I've been looking through and there are a lot of choices. I guess if you want to spend 100 dollars, Impact is the best, but I don’t since I'm a hobbyist. So far I like the look of Phaser. It’s fast and been around for a while, works well on mobile. I'm going to surrender on my Unity game at least for now. It’s a little too big of a project for me. I thought I would focus on 2d puzzle type games for a while. Something I could finish sooner and offload on some site. If you write your own engine, just give other advice, or reasons not to use an engine, or not to use html5. I'm not fussy. I could do Unity 2d, but the project size is a bit larger for the type of game.
Sounds like you want to jump onto html5. a 2d game is in no way too big a hurdle for single person. even a 3d game if you focus on a single level at a time. why not finish a level or two of the unity game. then make an html5 version of it. dropping unity all together. does not make sense. dont focus on popularity, finish some aspect of the game.
I really can’t finish some aspect of the game. I may not give it up, but for now I’m shelving it. It’s too large a project and I can’t push myself to work on it anymore. I should have learned by now, but I wanted to do a game with a larger story. Unfortunately, that meant getting stuck in the same trap I usually get stuck in. I’ll give it some more thought and see if there is a way I can possibly make it smaller, like getting rid of the minigames I normally put in an adventure. Right now, though, I just need a break from it. I need to actually finish some small games and get back more into a cycle.
As far as popularity of html5. It’s just a framework that suits the game size. I don’t want to use a sledge hammer on a finishing nail.
You could consider using Haxe and a framework like HaxePunk or HaxeFlixel. Haxe can compile out to Flash, native executable, mobile, and I believe HTML5. It probably will serve your purposes well - just be sure to follow the tutorials pretty closely if you run into issues.
I've looked at Haxe off and on. I just wonder if it could really work "well" on all those targets. The thing I find interesting about html5 engines like Phaser is that they use opengl ES pretty well, and run pretty fast. I looked at another multi-target engine and it seemed very slow running html5. Html5 will run on quite a few platforms on its own, so it somewhat eliminates the need for multi platform engines.
Hmm, yeah. It would seem HTML5 is actually considered a bit experimental for HaxeFlixel; my apologies. It would seem that it is possible, though, from their about page.
GameMaker Studio. Yeah, it's pricey, but it's simple to use and it exports to HTML5.
Yoyogames has been really aggressive with their price lately and have literally decided to give away GM Studio. So, it might be worth looking into again.

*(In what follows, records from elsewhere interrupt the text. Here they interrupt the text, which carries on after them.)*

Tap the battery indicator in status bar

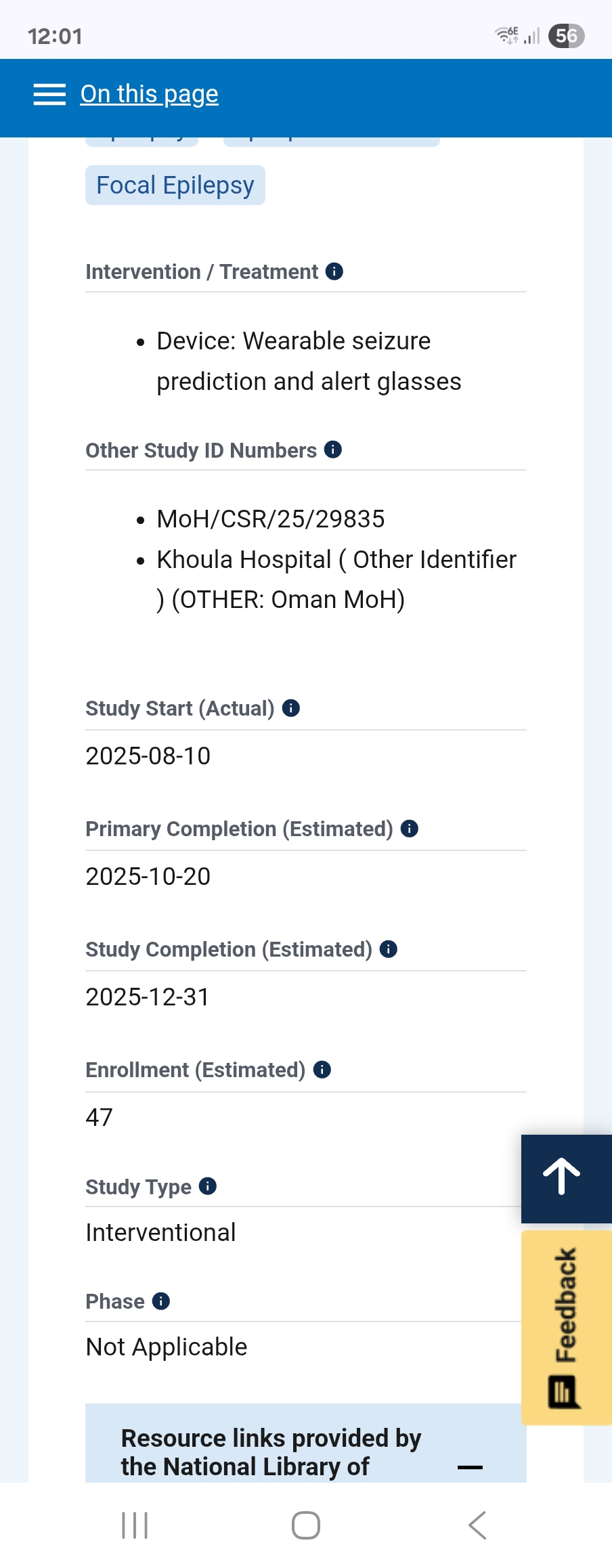(x=566, y=36)
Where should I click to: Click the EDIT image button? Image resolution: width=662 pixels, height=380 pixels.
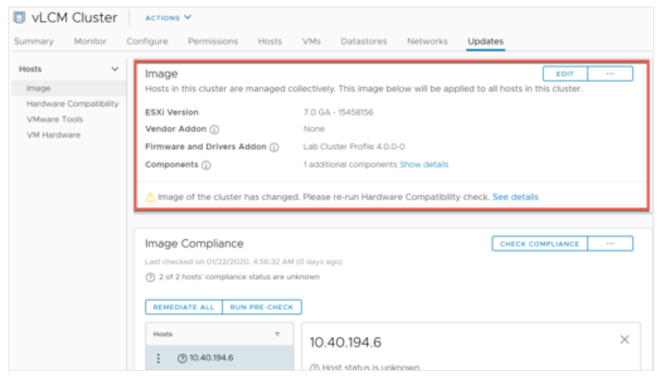565,73
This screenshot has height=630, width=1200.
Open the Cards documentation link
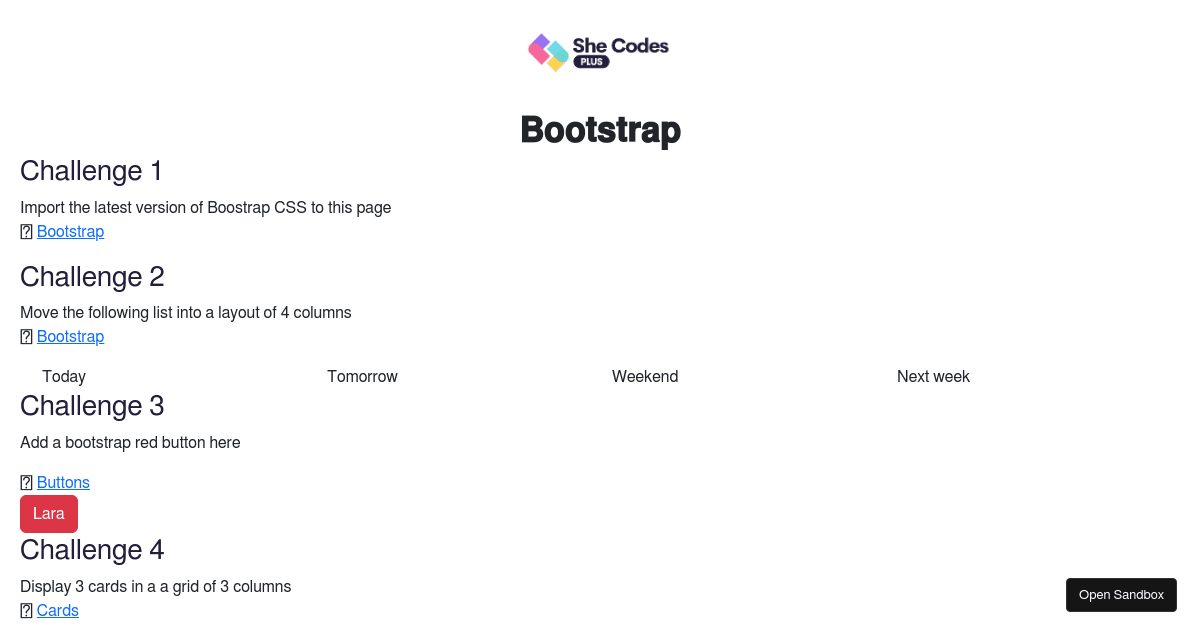coord(57,610)
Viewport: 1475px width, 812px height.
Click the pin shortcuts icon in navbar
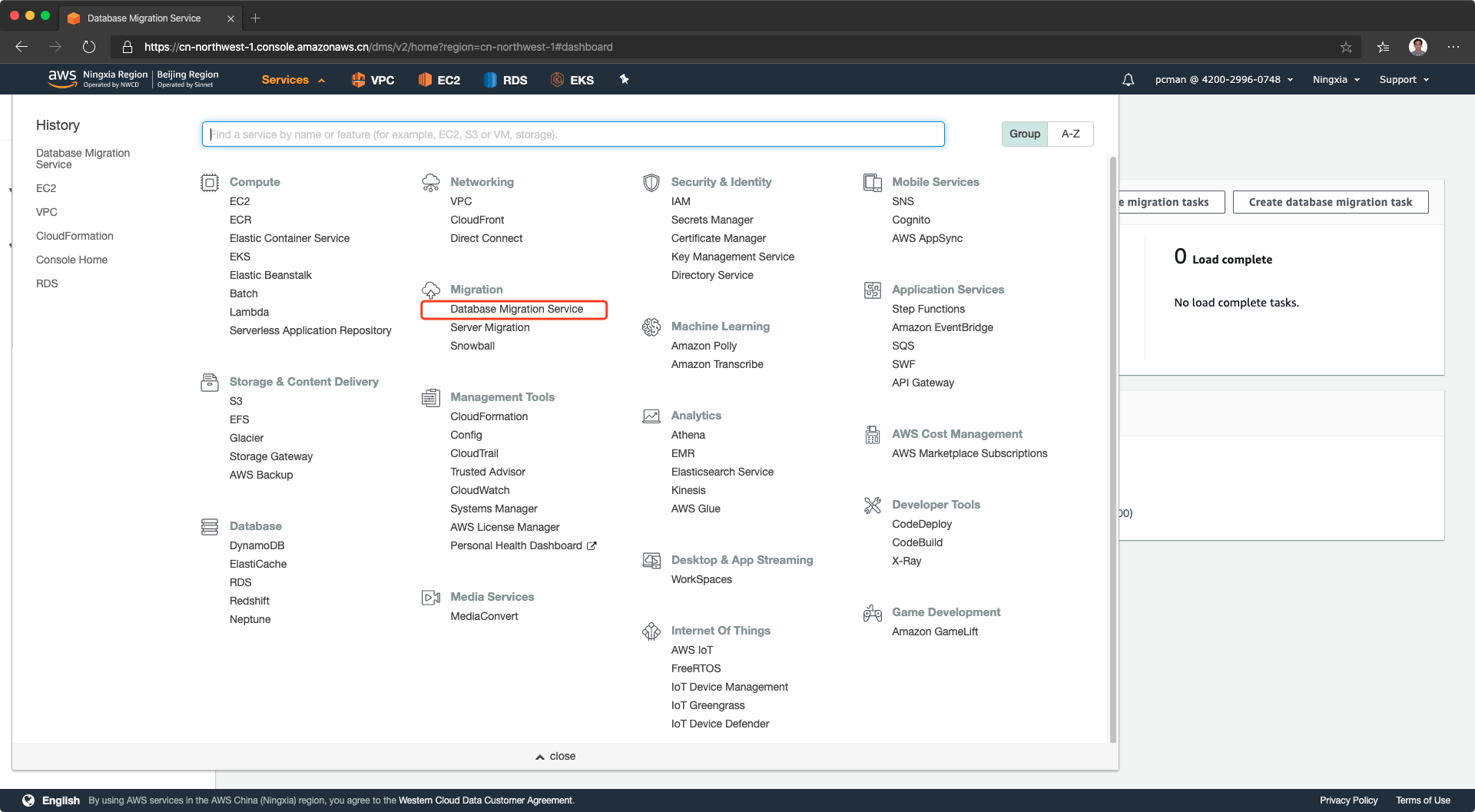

The only other HTML5 engine that I've played around with is EnchantJS. Still in development, but it's free on GitHub.
The problem with that logic is that things work differently on different browsers, operating systems, devices, etc. So, I can test and retest on different devices, or I can use an engine which no one will notice in load time anymore because it's still very small compared to the rest of the game assets. Granted, the functions are specific, but any of us are pretty used to calling other peoples functions by now. Also, it's just basically a waste of time to redo collision detection etc, and what about if you want to use physics. People have spent years on those physics engines. Do I write my own physics engine also? What about all the sound problems known for html5? Sure, I can write a very simple game with it, but I don't think that type of thing is as useful as it once was. We all are used to using other people's libraries now days.
Continuing with my experiments with html5 engines, I've started using Pixie. It's a nice alternative to a full engine as it only does rendering and is supposedly the fastest, according to Pixie. Phaser is built on it, but I've found that Phaser's choices kind of get in the way. Their simplest physics engine isn't simple enough so I'm constantly doing workarounds and it frankly doesn't work well anyway. If I just use the collision, it's extra overhead and still doesn't do what I want. There are also sound engines and physics engines around so I think adding only what I need would be more modular and re-usable, and also smaller.
I'm currently using Construct 2. It really isn't bad for $130. If you're just starting out this engine is definitely for you, especially if you know little code. Even though I wouldn't recommend making a large game with Construct 2, it's something you can use to create simple, fun and addictive HTML5 and mobile games. It has the ability to export to Wii U as well, which is really awesome.